Spade took a unique approach. We built a proprietary ground truth database to cover nearly 100% of merchants across the US. When customers like Ramp, Unit, Sardine, and Mercury send us transactions, in real time (average of 20ms, p99 of 40ms) we match those transactions to a real merchant identity. When we match, we return everything from a clean name, logo, website, to an accurate category not based on MCC, to a consistent identifier for each location of a merchant, to an  exact geolocation, down to the latitude and longitude.

Spade leads the market in terms of coverage (99.9% of US merchants) and speed (>5x faster than competitors). It’s the only transaction enrichment API backed by real data, enabling an auditable, fact-based enrichment process (no black-box models), better long-tail coverage, and provision of more granular data (e.g., higher geolocation match rates).
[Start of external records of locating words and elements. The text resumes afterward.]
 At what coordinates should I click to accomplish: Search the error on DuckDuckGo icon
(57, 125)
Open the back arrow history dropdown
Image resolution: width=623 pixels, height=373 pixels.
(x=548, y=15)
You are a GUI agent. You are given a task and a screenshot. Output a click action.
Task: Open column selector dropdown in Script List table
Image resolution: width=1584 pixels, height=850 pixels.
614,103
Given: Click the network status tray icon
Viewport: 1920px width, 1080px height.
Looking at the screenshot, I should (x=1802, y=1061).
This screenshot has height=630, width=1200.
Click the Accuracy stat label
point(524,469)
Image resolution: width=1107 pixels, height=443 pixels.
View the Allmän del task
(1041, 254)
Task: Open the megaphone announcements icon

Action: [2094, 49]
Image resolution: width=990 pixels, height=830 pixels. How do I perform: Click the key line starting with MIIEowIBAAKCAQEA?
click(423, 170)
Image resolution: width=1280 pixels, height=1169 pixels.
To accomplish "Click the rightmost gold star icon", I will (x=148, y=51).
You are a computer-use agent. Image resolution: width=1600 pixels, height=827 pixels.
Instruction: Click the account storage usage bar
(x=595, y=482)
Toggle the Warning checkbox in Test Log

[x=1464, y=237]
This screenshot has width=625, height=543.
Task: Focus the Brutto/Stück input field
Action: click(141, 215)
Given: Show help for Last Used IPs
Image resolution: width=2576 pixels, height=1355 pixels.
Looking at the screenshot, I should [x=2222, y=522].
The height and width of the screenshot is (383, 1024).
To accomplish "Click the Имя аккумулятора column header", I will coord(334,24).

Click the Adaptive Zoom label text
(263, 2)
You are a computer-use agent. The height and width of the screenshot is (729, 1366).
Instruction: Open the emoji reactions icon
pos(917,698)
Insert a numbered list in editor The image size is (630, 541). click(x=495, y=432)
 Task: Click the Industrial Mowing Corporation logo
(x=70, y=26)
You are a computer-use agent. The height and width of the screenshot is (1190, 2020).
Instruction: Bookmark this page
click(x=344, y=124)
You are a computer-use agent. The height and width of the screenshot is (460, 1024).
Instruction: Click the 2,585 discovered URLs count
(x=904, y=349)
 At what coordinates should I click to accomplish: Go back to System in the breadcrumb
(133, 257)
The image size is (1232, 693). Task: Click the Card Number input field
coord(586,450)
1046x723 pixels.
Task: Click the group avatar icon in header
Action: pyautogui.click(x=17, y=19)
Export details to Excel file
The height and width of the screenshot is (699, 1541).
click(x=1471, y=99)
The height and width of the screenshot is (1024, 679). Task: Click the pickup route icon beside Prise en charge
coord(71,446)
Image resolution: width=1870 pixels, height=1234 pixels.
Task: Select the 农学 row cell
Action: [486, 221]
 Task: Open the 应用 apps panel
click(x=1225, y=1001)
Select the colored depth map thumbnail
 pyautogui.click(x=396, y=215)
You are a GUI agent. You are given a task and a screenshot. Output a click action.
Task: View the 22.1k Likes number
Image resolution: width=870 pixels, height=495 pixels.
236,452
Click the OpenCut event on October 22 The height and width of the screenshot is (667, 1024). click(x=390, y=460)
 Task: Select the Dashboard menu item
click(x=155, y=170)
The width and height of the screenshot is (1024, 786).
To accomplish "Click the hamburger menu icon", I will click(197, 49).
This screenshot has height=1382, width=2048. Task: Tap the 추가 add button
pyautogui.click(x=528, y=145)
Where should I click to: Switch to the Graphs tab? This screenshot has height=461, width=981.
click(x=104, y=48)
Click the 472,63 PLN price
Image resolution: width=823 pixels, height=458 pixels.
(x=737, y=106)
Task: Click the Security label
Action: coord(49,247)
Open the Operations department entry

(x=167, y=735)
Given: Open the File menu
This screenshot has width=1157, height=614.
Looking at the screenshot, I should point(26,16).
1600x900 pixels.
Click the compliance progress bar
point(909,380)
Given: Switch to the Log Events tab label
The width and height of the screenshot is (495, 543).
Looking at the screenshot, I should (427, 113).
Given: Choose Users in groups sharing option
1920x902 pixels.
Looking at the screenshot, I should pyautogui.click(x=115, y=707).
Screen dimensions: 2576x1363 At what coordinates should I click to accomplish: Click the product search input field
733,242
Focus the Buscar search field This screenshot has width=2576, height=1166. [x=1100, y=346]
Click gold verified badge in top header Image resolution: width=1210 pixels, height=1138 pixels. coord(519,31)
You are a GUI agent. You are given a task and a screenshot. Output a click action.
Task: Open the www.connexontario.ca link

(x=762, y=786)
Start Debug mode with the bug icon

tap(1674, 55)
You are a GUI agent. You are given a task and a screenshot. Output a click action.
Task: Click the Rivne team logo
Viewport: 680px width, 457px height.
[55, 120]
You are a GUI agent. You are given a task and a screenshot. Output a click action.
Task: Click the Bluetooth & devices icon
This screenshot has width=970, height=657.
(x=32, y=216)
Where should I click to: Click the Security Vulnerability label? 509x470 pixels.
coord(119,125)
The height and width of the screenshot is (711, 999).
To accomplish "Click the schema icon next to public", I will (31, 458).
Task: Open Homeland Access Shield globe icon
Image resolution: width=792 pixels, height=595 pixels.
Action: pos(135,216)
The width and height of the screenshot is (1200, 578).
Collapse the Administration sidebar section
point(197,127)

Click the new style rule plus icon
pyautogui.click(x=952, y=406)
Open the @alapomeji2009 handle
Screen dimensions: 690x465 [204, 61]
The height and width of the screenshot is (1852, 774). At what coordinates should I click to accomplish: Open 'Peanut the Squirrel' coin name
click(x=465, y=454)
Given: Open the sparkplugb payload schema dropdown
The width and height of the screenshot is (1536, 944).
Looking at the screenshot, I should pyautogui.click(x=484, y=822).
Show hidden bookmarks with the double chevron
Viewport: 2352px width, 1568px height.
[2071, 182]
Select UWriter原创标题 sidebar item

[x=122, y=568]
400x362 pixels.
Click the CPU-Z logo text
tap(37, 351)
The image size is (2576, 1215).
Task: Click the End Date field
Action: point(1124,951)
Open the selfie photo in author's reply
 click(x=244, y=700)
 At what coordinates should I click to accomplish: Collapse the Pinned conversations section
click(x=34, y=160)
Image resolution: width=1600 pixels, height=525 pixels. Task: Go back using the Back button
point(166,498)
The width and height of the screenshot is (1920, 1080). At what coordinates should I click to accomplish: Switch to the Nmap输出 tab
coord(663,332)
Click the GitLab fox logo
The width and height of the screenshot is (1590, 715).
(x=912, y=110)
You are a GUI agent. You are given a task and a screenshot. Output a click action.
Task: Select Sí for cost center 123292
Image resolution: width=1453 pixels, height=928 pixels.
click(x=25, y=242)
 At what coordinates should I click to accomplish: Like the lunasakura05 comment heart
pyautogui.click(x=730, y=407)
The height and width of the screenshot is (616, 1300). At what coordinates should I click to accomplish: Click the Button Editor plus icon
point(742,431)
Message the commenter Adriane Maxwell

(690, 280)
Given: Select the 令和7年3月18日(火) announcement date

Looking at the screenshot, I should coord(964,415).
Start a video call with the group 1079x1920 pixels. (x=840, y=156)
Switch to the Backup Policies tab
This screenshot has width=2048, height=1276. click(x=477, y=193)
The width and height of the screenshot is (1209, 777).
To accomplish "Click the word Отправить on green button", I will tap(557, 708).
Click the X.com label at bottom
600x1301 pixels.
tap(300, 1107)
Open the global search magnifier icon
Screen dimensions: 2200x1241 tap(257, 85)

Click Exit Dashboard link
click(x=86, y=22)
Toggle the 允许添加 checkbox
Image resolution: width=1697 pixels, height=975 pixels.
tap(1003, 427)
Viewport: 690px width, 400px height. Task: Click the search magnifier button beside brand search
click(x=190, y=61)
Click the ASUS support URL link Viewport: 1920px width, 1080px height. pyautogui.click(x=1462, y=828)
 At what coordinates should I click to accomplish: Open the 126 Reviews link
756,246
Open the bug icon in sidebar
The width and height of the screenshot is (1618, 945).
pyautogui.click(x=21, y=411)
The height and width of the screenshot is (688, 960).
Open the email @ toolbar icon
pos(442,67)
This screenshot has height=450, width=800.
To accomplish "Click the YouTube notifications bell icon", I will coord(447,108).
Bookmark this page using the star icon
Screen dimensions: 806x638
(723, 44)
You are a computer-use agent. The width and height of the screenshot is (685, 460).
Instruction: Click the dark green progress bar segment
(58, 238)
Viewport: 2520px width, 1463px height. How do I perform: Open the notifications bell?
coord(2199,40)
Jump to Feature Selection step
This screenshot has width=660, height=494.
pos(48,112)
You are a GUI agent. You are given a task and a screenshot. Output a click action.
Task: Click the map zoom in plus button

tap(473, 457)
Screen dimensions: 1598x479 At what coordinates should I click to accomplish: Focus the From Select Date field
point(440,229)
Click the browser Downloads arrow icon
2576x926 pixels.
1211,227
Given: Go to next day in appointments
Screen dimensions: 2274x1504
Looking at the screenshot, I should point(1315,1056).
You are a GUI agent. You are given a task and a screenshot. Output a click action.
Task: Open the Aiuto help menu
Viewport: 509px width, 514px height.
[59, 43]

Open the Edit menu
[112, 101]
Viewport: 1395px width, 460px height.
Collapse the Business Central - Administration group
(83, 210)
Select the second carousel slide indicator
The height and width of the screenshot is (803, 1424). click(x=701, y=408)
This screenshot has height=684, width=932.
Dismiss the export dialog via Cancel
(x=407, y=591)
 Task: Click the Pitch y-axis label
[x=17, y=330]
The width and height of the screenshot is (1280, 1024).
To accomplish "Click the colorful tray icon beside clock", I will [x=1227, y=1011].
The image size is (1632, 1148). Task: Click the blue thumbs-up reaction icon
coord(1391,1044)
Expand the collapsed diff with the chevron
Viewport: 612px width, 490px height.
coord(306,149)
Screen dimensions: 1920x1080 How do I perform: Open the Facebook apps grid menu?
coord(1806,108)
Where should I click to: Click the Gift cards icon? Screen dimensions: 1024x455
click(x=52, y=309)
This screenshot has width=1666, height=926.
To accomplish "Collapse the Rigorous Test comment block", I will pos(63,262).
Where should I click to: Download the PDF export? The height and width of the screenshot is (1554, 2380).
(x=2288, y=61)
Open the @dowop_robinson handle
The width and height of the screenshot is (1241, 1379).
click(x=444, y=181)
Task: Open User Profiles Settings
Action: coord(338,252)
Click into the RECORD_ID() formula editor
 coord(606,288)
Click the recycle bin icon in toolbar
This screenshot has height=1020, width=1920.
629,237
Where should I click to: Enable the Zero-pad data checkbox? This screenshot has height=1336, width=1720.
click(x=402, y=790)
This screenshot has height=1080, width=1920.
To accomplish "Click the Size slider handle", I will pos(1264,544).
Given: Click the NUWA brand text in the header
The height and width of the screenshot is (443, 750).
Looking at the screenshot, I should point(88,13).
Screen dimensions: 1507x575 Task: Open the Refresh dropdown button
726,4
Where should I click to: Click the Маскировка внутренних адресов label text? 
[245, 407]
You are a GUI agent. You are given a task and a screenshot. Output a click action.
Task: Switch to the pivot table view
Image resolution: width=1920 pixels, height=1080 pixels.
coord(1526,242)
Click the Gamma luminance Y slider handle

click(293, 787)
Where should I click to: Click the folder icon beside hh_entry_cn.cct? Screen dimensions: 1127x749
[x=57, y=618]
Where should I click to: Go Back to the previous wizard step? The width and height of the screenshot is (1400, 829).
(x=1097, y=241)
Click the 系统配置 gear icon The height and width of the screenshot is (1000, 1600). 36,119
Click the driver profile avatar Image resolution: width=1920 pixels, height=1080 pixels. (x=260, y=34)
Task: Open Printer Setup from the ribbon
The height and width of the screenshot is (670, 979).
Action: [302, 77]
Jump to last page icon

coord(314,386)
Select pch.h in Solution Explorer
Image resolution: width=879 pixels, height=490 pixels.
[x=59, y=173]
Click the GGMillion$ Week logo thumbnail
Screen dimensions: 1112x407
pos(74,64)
This allows Spade to power unique and one-of-a-kind use cases such as: 

Fraud detection and prevention: Improve accuracy of fraud detection models by >15%, sitting in the authorization as well as enhancing post-authorization fraud detection, e.g.:

  • Using Spade’s proprietary categories, a bank identifies a transaction at FUNZPOINTS categorized by MCCs as a Video Game Arcade as a high risk Casino and Gambling transaction
  • A customer files a dispute claiming a $1500 transaction was not them – combining Spade’s latitude longitude data on the merchant with device intelligence, a fintech identifies this as first party fraud

Authorization locking: Implement geographic, merchant, and category-based controls; approve and reject transactions in real time, e.g.,: 

  • A corporate card platform uses Spade and allows finance teams to issue cards to employees that can only be spent on certain categories (e.g., data storage), merchants (e.g., Datadog), or geographies (e.g., Las Vegas during Money2020)
  • A fuel management card platform uses Spade and allows trucking companies to issue cards to their drivers for gas that only work along the most efficient geographic route at gas stations with pre-negotiated discount

Efficient dispute resolution: Reduce mistakenly filed disputes with detailed transaction information, e.g.:

  • A consumer thinks fraud is committed when they don’t recognize the MGRSBX1349 transaction on their banking app so they call their bank, get on the phone with support (who has no additional information), and 30 minutes later, realize it’s the Starbucks purchase they made that morning on their way to work. If their bank used Spade - the purchase would have shown up as Starbucks located on their commute route, and the support agent would see that information too.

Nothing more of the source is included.